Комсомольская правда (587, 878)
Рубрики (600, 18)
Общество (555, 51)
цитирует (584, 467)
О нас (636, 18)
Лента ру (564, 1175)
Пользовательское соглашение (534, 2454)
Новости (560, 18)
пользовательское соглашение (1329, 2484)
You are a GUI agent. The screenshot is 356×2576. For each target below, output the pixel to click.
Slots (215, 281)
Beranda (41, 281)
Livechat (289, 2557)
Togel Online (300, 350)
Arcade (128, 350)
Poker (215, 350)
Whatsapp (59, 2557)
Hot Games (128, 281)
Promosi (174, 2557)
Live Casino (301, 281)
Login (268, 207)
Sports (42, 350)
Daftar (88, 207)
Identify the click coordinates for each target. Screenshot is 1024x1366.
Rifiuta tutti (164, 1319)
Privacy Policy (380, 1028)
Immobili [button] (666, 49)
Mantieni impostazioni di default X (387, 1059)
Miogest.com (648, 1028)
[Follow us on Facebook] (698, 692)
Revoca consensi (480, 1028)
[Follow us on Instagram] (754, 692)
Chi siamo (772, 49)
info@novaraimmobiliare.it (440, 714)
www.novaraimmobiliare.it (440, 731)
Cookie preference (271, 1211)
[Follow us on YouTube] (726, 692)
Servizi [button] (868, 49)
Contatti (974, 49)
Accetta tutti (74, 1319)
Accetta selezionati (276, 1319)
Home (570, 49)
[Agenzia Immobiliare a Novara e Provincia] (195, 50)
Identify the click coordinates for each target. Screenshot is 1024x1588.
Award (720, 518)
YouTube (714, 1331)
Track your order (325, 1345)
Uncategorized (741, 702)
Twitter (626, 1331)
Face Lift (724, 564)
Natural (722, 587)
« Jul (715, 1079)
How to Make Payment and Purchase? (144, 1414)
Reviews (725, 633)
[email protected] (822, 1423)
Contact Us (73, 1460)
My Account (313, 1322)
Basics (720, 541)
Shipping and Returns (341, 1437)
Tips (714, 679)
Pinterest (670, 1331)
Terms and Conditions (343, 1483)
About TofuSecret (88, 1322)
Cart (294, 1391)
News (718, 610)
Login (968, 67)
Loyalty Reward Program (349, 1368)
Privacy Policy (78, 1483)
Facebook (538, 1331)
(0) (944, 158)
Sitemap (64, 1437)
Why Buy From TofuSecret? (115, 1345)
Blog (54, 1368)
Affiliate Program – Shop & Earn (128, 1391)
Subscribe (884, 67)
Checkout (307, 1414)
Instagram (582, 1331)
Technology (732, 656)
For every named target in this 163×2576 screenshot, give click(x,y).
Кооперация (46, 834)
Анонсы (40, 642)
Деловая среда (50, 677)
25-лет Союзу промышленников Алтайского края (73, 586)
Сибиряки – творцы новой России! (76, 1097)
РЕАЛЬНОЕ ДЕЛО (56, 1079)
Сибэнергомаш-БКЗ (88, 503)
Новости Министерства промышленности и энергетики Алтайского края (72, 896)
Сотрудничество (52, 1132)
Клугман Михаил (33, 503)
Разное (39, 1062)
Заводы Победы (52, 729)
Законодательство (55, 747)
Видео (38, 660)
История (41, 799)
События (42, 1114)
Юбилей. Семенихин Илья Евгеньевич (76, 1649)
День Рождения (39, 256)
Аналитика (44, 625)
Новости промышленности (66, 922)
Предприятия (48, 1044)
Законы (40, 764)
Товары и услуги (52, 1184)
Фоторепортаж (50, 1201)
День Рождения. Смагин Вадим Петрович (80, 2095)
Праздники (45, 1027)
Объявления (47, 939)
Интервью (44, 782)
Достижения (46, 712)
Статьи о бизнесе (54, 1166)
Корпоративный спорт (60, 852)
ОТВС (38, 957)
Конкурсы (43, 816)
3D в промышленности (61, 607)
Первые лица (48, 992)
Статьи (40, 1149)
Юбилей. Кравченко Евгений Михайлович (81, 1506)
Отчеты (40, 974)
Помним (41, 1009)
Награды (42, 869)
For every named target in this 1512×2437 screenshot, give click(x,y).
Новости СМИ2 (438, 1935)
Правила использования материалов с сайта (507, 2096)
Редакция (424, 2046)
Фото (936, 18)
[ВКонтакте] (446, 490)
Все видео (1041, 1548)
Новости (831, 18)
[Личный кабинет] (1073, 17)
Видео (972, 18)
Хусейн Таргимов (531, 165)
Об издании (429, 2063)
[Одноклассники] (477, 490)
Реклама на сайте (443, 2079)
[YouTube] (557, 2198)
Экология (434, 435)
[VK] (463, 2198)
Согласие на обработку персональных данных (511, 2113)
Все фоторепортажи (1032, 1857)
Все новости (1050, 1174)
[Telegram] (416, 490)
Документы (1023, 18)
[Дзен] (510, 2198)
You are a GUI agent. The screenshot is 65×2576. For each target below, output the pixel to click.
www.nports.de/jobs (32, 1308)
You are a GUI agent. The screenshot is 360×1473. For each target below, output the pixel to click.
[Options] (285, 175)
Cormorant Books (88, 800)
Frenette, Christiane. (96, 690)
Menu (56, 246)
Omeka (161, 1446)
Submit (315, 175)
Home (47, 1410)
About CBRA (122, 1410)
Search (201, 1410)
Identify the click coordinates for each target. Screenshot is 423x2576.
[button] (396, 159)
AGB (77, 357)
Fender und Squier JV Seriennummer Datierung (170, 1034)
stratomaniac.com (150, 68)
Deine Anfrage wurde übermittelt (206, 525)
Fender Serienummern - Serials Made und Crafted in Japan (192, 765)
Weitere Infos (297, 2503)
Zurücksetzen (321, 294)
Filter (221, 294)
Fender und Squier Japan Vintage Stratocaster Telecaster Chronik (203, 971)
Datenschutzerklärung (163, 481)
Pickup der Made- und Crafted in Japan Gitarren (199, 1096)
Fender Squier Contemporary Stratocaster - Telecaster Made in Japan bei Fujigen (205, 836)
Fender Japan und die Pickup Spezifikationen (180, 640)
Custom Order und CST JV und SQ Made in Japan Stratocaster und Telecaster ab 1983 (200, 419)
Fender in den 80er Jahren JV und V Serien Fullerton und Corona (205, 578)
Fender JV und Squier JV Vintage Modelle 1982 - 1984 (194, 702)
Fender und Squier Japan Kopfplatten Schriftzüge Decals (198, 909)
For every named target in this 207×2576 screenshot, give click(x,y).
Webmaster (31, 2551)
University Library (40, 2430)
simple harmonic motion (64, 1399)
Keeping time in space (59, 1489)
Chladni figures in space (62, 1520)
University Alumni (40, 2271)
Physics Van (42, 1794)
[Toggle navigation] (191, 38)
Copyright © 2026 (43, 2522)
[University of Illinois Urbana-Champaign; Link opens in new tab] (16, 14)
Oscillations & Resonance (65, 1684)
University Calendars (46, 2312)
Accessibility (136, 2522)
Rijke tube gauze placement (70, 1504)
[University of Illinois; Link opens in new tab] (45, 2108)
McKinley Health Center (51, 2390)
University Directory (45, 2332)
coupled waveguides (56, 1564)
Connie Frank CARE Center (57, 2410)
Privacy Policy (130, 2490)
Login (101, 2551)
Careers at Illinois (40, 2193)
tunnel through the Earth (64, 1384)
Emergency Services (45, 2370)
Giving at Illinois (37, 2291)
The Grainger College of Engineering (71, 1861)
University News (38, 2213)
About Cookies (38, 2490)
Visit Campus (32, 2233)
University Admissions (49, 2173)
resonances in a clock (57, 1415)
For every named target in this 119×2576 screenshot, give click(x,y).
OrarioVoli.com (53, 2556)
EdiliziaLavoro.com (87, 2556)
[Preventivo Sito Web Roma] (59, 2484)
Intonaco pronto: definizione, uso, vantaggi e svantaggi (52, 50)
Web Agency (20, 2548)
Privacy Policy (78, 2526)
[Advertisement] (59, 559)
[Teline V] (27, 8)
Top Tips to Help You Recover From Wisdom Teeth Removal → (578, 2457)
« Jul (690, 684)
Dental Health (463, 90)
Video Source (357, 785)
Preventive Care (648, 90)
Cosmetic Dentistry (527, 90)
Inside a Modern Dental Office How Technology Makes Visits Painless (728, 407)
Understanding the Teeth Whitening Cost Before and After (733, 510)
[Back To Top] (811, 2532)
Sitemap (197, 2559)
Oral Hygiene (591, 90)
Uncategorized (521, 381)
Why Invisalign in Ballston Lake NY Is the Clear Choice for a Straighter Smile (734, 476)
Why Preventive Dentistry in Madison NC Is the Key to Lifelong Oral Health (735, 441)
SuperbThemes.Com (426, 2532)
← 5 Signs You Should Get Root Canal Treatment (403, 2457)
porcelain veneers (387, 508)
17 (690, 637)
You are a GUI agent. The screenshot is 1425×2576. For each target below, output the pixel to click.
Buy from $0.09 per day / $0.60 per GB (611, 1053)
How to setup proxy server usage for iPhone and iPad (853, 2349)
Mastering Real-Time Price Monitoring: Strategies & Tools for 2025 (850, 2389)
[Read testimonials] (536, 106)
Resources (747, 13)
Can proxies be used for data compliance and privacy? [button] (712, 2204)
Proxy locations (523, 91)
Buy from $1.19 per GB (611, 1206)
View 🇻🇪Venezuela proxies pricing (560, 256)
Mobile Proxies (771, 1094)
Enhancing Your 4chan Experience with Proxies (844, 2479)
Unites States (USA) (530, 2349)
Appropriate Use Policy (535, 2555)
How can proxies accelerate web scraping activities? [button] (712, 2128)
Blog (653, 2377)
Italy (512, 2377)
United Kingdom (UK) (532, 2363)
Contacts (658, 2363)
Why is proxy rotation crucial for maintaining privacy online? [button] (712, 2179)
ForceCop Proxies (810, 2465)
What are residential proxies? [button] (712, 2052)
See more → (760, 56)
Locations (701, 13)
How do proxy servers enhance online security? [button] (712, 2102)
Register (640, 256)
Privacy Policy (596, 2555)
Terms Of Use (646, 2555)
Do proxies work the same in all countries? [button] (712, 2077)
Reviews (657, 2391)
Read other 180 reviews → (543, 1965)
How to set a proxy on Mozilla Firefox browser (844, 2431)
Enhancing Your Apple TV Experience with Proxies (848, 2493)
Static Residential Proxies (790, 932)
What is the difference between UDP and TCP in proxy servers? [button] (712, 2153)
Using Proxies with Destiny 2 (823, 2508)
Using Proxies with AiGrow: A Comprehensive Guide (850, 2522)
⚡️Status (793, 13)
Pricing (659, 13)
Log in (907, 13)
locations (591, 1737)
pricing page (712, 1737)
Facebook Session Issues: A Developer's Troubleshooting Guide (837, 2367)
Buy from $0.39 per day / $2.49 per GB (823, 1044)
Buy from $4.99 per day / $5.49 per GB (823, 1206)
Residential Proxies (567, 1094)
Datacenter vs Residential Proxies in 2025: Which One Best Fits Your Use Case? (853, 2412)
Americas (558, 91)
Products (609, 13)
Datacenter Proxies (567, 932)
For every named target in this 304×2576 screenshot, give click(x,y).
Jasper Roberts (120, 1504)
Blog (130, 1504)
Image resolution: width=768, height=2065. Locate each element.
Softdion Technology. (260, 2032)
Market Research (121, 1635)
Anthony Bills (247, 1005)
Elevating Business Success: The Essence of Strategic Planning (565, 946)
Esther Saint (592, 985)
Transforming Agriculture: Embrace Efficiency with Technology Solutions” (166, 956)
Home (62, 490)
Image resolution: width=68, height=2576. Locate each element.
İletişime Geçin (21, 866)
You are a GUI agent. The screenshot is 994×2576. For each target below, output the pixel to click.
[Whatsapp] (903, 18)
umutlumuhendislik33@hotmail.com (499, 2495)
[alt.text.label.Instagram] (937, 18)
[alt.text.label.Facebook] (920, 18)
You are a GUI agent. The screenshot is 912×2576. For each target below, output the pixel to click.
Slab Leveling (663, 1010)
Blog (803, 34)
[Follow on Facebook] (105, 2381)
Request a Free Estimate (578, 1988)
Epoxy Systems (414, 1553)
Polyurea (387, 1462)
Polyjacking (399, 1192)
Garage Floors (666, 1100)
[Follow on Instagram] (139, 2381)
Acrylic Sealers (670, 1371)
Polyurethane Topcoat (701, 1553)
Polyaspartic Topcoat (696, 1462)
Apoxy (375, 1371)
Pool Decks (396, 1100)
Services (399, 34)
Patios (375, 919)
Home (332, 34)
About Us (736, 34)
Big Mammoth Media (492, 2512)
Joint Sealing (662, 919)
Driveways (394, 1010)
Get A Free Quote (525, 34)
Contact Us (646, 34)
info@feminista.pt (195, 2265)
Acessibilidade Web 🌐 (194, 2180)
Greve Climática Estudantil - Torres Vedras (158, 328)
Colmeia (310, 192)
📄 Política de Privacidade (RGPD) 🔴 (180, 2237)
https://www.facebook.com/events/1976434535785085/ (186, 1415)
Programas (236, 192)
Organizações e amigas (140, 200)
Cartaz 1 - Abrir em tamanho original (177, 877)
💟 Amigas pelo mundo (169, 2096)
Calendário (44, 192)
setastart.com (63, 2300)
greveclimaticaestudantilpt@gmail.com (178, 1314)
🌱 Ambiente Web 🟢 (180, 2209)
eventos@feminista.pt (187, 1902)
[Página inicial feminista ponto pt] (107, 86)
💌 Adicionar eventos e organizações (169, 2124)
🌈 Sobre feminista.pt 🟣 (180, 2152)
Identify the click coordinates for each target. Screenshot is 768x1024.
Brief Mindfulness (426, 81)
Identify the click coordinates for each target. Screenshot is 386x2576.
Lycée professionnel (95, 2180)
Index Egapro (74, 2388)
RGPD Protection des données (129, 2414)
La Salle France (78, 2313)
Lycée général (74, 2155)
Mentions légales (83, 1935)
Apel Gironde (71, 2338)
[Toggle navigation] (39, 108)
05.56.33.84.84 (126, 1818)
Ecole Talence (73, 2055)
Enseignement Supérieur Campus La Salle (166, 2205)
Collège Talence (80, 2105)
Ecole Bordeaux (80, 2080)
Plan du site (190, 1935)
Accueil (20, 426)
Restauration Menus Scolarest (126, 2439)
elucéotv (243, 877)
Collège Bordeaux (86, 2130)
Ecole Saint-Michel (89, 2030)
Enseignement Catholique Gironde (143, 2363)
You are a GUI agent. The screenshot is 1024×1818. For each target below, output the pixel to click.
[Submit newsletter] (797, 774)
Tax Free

========================================================================

▶ [Try it]:
Each line from the first line of the entries up to and including the line containing "пользовательское соглашение (1329, 2484)" should be transcribed exactly, with all other lines left out.

▶ [Result]:
Комсомольская правда (587, 878)
Рубрики (600, 18)
Общество (555, 51)
цитирует (584, 467)
О нас (636, 18)
Лента ру (564, 1175)
Пользовательское соглашение (534, 2454)
Новости (560, 18)
пользовательское соглашение (1329, 2484)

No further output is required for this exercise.